Suatu saat dalam hidup ini, kitapun dapat mengalami pengalaman seperti yang dialami oleh Nabi Elia. Kita dapat merasa lelah—karena kesibukan rutin, permasalahan hidup atau karena kelemahan diri kita sendiri—yang mendorong kita menyerah. Namun Tuhan mengutus malaikat-Nya, yaitu Gereja, yang memberikan kita santapan rohani—yaitu Ekaristi—untuk membuat kita bertahan dan dapat melanjutkan perjalanan, sampai ke gunung Tuhan, yaitu Surga. Tak mengherankan, Gereja di abad-abad awal menyebut Ekaristi sebagai Viaticum, artinya: bekal bagi perjalanan jauh. Namun demikian, istilah Viaticum kini lebih dihubungkan sebagai bekal terakhir bagi seseorang di saat ajal, yaitu ketika hendak beralih dari hidup di dunia ini ke kehidupan selanjutnya. Maka bacaan hari ini juga mengingatkan kita pentingnya Ekaristi bagi kita, terutama di saat menjelang kematian. Saat itu kita sungguh membutuhkan kekuatan dari Tuhan sendiri, agar kita dapat mengalahkan godaan untuk menyerah dalam keadaan keputusasaan, seperti yang dialami oleh Nabi Elia. Di saat ajal itulah, kita akan menghadapi godaan terbesar, akankah kita tetap percaya kepada Kristus Juruselamat kita, sementara kita mengalami puncak penderitaan ataupun rasa kesendirian yang tak terungkapkan. “Sesungguhnya barangsiapa percaya, ia mempunyai hidup yang kekal…. Akulah roti yang turun dari surga. Jikalau seorang makan dari roti ini, ia akan hidup selama-lamanya…” (Yoh 6:47,51). Betapa ini adalah janji Tuhan yang layak kita pegang teguh sampai akhir! Jika kita percaya akan sabda Yesus ini, layaklah kita berusaha sedapat mungkin untuk mengusahakan penerimaan sakramen Ekaristi bagi mereka yang sedang dalam sakrat maut. Betapa luhurnya pengabdian seorang imam yang mau berkorban melakukan apa saja, untuk memberikan Komuni Viaticum ini kepada umat yang membutuhkannya! Betapa sepantasnya kita bersyukur kepada Tuhan Yesus atas pemberian diri-Nya melalui Gereja-Nya, para imam-Nya, dan sakramen Ekaristi!

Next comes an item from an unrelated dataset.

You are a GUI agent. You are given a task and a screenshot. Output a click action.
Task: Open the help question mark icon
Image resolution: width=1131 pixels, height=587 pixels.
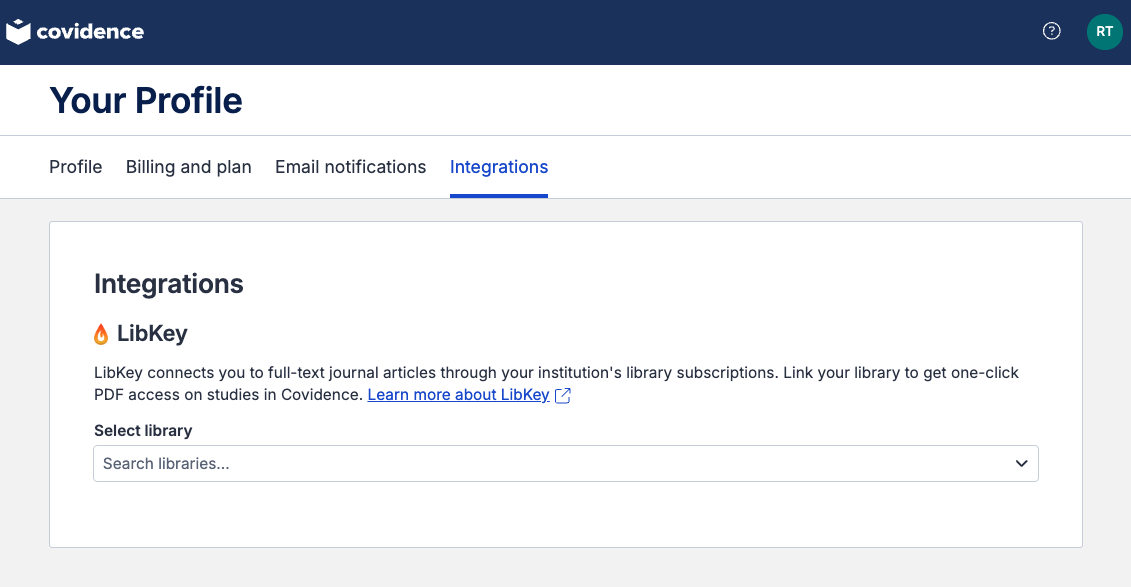click(x=1052, y=31)
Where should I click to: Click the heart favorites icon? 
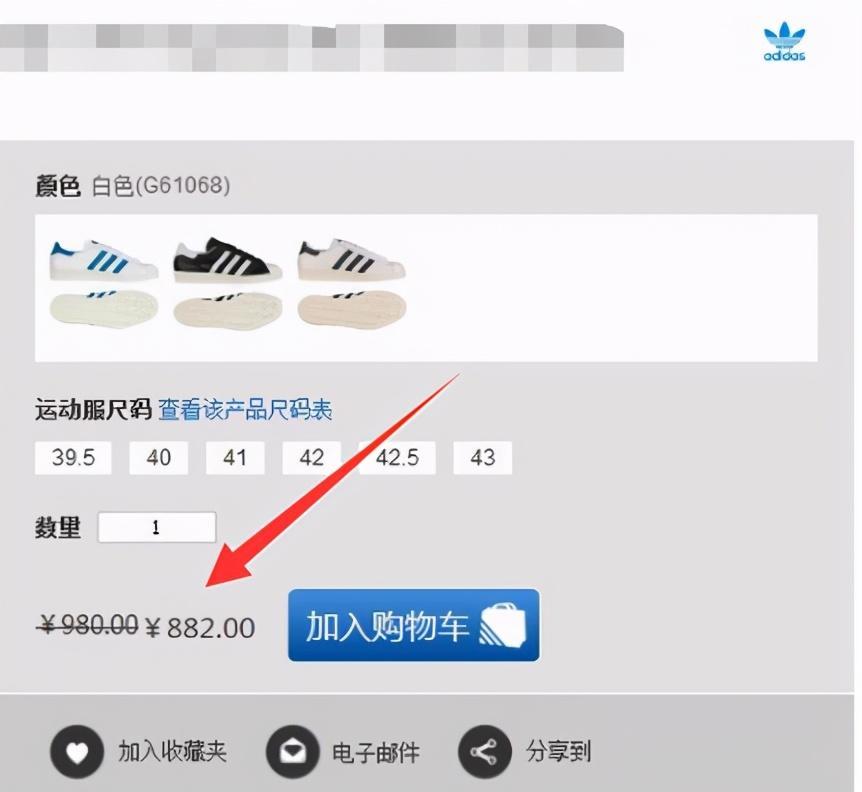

Namun Ekaristi bukan hanya Roti hidup yang layak diterima saat menjelang ajal. Tuhan Yesus menghendaki kita menyambut Dia secara teratur dalam kehidupan kita: setiap Minggu, atau jika memungkinkan, setiap hari. Dengan demikian, kita dapat mengambil bagian di dalam hidup-Nya sendiri, agar kita dapat mengalahkan godaan dan dapat senantiasa hidup dalam rahmat Allah, seturut panggilan kita sebagai anak-anak-Nya. “Melalui penerimaan Komuni setiap hari, kehidupan rohani menjadi lebih penuh dan jiwa diperkaya dengan kebajikan- kebajikan. Orang yang menerima Komuni menerima tanda yang pasti akan kehidupan kekal” (Paus Paulus VI, Eucharisticum Mysterium, 37). Tentu perkataan ini didasari oleh janji Kristus sendiri, “Barangsiapa makan daging-Ku dan minum darah-Ku, ia mempunyai hidup yang kekal…, [ia] akan hidup oleh Aku…, ia akan hidup selama-lamanya” (Yoh 6:54,56,58). Sebab dengan mengambil bagian dalam Tubuh dan Darah Kristus, kita diubah oleh-Nya menjadi semakin menyerupai Dia yang kita sambut itu. Hal ini jelas kita lihat dalam kehidupan para orang kudus—yaitu para Santo-Santa—namun juga dalam kehidupan kita di masa ini, asalkan kita mau menyambut Kristus dengan sikap batin yang baik, sebagaimana yang dilakukan oleh para orang kudus itu.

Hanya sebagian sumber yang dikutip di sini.